Records from a data collection -
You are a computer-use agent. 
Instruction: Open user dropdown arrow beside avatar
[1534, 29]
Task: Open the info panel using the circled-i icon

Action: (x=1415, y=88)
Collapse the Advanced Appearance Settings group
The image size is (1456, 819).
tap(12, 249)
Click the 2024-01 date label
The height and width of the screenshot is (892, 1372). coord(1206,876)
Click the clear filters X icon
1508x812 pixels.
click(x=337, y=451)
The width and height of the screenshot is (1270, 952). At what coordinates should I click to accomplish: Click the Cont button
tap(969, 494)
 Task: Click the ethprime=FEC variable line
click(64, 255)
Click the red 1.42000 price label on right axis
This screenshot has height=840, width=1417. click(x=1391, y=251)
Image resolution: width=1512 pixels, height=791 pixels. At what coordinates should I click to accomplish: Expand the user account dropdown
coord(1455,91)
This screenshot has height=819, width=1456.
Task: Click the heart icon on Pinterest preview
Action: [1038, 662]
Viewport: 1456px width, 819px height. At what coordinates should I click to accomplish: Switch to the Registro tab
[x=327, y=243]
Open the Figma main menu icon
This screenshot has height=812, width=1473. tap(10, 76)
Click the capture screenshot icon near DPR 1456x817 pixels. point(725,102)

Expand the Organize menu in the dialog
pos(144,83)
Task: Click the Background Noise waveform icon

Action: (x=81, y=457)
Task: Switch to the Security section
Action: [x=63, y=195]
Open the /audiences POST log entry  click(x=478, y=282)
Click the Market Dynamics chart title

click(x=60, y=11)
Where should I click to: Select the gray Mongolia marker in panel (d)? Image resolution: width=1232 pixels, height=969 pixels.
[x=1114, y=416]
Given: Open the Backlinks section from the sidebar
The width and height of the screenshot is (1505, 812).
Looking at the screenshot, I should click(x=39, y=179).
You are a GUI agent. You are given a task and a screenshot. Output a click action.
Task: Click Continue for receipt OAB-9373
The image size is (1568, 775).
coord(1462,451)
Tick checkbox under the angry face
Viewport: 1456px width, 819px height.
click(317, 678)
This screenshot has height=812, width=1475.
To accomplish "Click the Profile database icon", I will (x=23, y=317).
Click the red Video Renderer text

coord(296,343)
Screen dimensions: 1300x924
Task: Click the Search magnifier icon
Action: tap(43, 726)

Work to complete -
Only a number is wanted here: the count of lines above that contain the word "agent".

Response to this task -
2